Mar
07

In this post we are going to look into STP convergence process. Many people have perfect understanding of STP, but yet face difficulties when they see questions like “How many seconds will it take for STP to recover connectivity if a given link fails?”. The post will follow the outline below:

1) General overview of STP convergence process
2) How STP converges if a directly connected link fails
3) How STP converges when it detects indirect link failure
4) Topology changes and their effect

See more detailed overview at: http://blog.ine.com/wp-content/uploads/2010/04/understanding-stp-rstp-convergence.pdf

STP Convergence in General

As we know, STP protocol follows certain simple procedure to calculate the loop-free subset of the network topology. STP protocol could be compared to RIP in some sense. Both execute a version of Bellman-Ford iterative algorithm, which could be described as “gradient” (meaning it iteratively looks for the optimal solution, selecting the “closest” candidate every time). Every switch accepts and retains only the best current root bridge information. The switch then blocks alternate paths to the root bridge, leaving only the single optimal (in terms of path cost) uplink and continues relaying the optimal information. If a switch learns about a better (“superior”) root bridge than it knows now (e.g. better bridge id, or shorter path to the root), the old information is erased and the new one immediately accepted and relayed. Note that the switch stores the most recent STP BPDUs with every port that receives them. Therefore, for a given switch, there is a BPDUs stored with every root or alternate (blocked port).

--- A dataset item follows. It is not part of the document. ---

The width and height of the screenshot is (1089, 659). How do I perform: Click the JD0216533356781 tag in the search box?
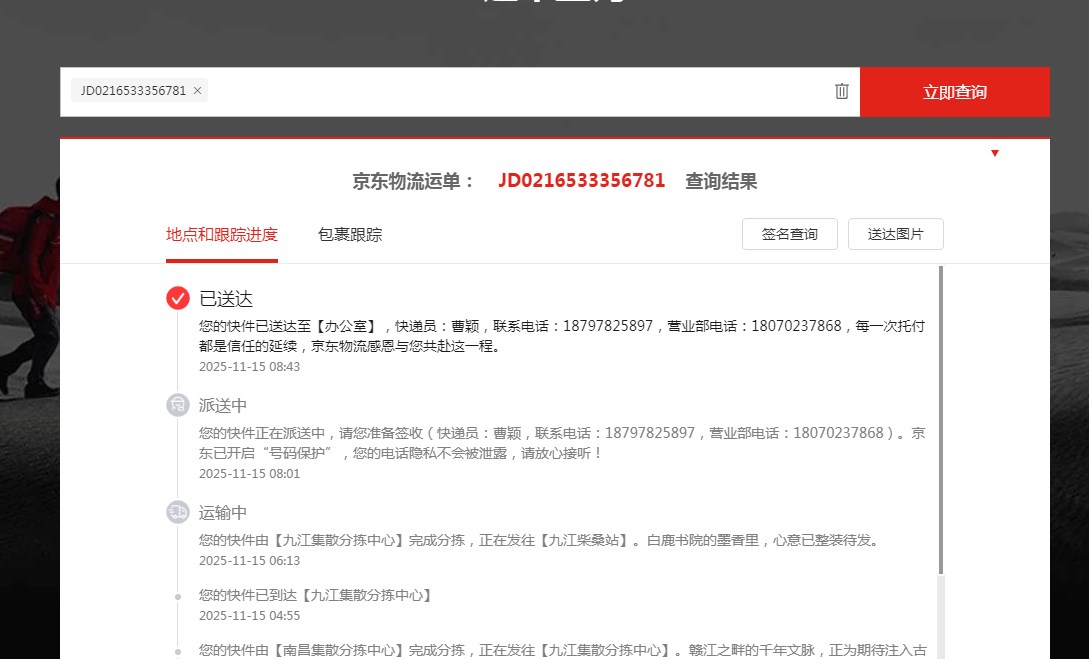click(x=133, y=91)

There are certain features in STP designed to improve the algorithm stability and ensure the aging out of the old information. Every BPDU contains two fields: Max_Age and Message_Age. The Message_Age field is incremented every time a BPDU traverses a switch (so it might be compared to the hop count). When a switch stores the BPDU with the respective port, it will count the time in seconds, starting from Message_Age and up to the Max_Age. If during this interval, no further BPDUs are received, the current BPDU is wiped out and the port is declared designated. This procedure ensures that the old information is eventually aged out of the topology.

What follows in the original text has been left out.